Rodada durante el primer confinamiento, The human voice declina el tema de la ruptura como desgarro. En la soledad de un escenario único, el de su apartamento, una actriz (Tilda Swinton) interpreta una versión revisitada del texto de Cocteau, la última conversación telefónica de una mujer con quien fue su amante durante cuatro años. En un dispositivo que se asemeja a un monólogo, ya que el espectador solo escucha sus propias palabras, la actriz expresa estados emocionales contradictorios: aparente indiferencia, pasión aún viva, desesperación, ternura, ira, dolor, súplica…

La obra original se ha convertido en paradigmática en nuestro imaginario de la ruptura, que representa como puro desgarro. En el contexto de los años treinta, Cocteau retomaba un tema muy presente en el teatro de bulevar, el de la amante despechada, acorde con la realidad social de un mundo en el que las mujeres estaban mayoritariamente excluidas del mundo del trabajo productivo y confinadas al espacio de la reproducción y/o la dependencia. El escritor reivindicó una perspectiva realista que perfilaba una sociedad patriarcal en la que el hombre era el futuro de la mujer. Al mismo tiempo, su título le confería una dimensión universal, colocando en el centro de la narración la llamada voz «humana», en la que se aloja el dolor del abandono, que es intemporal. Esto explica la posteridad de un texto que fascinó a generaciones de creadores y actrices (Simone Signoret, Ingrid Bergman, Ornella Muti, Sophia Loren…) que dieron voz y cuerpo a la que, en el texto, se denomina indefinidamente («ella»). Además, la modernidad que representa el uso del teléfono, uno de los primeros medios de comunicación a distancia, no ha hecho más que aumentar con su espectacular desarrollo a lo largo del tiempo, con -y luego sin- cables, fijo y luego móvil.

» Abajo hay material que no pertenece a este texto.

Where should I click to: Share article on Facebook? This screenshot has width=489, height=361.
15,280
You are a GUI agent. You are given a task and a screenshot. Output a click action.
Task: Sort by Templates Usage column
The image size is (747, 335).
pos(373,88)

The human voice es la tercera variación de Almodóvar en torno a este texto, después de La ley del deseo (1987) y Mujeres al borde de un ataque de nervios (1988) que explotaban la obra como un elemento entre otros de ficciones complejas. En The human voice, el cineasta se acerca más a la obra original. Este mediometraje se basa en una escenificación despojada, en la que la mayor parte de la acción se desarrolla en el apartamento de la mujer abandonada, con el único tema de la llamada telefónica final de su antiguo amante. La ruptura como desgarro se manifiesta en la voz y la interpretación de la actriz que pasa por la misma sucesión de estados emocionales contradictorios, entre el dolor, la desesperación, los impulsos agresivos y la ira.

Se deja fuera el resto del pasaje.